* [Data provided]
+++++
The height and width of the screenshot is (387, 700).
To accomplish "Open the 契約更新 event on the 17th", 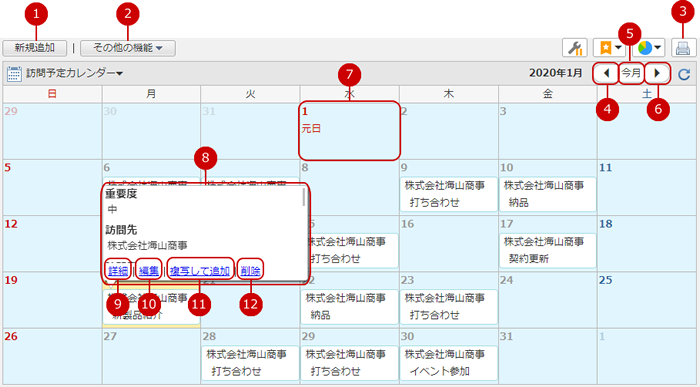I will click(x=547, y=250).
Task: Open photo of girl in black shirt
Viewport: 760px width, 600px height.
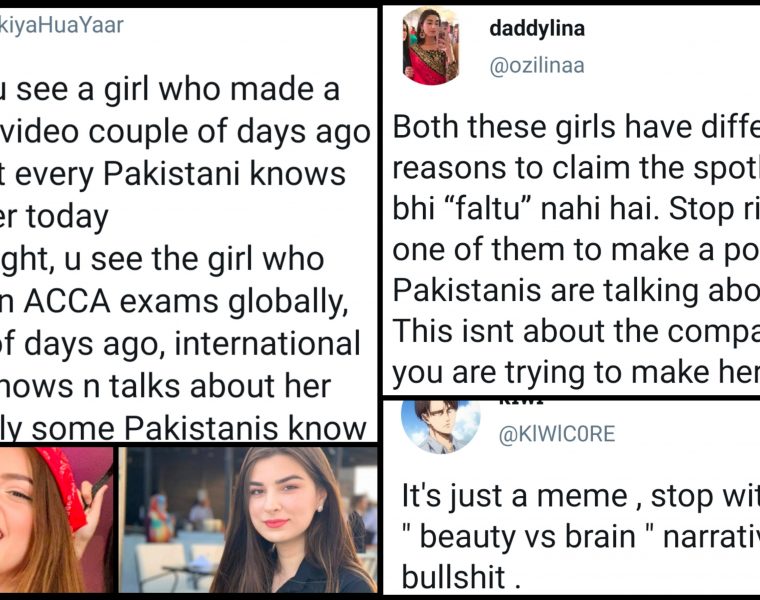Action: (248, 520)
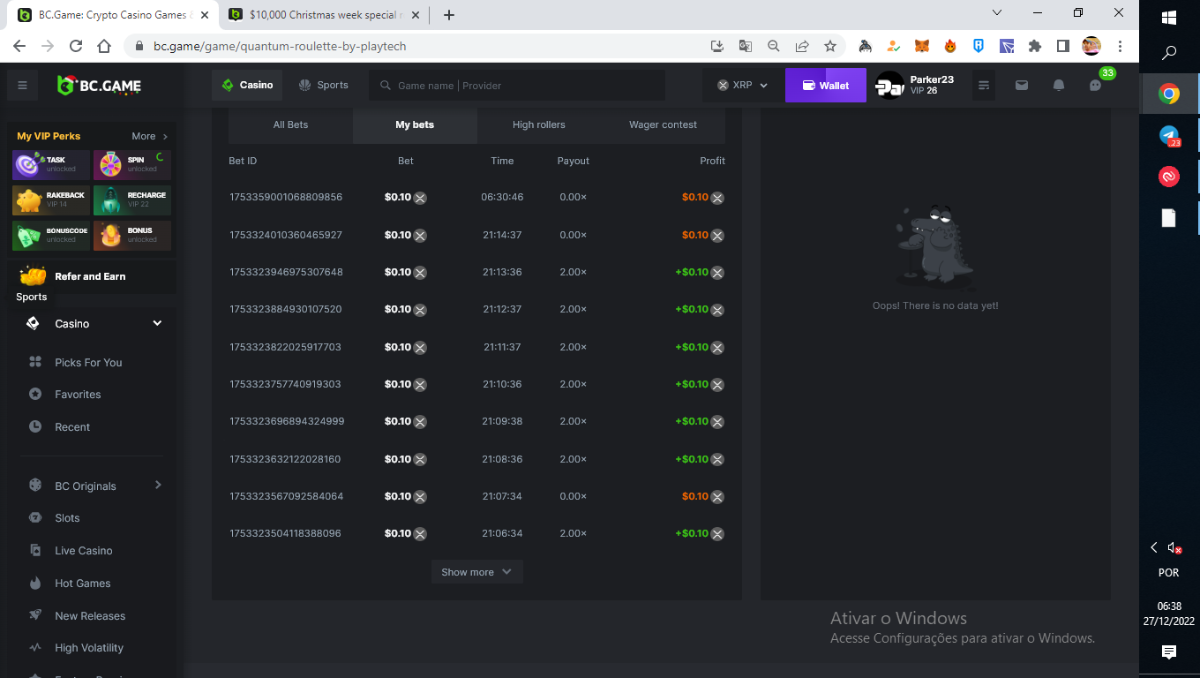
Task: Expand the BC Originals submenu
Action: point(158,485)
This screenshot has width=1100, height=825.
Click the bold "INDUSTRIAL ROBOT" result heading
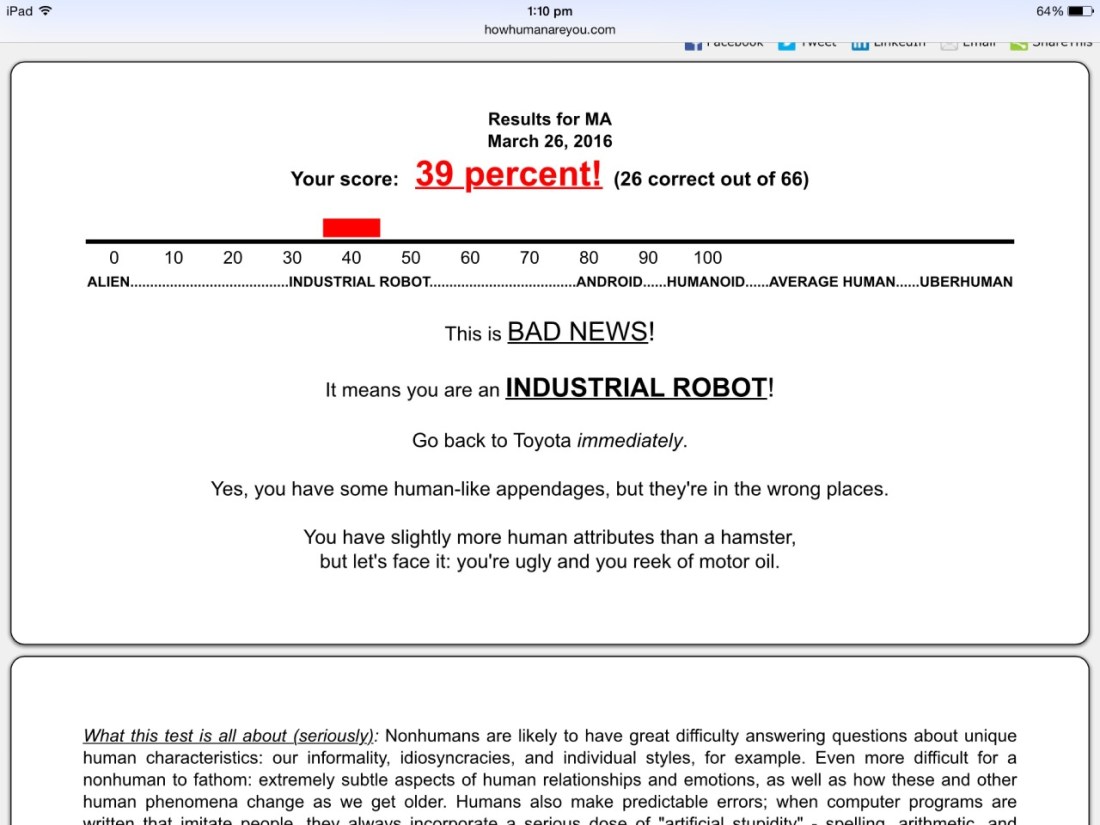point(636,388)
+++++
* [Exercise goal]
Pick out each line of the material above that contains the word "width" and copy it in full.

* [Written solution]
The height and width of the screenshot is (387, 700).
Viewport: 760px width, 600px height.
This screenshot has width=1100, height=825.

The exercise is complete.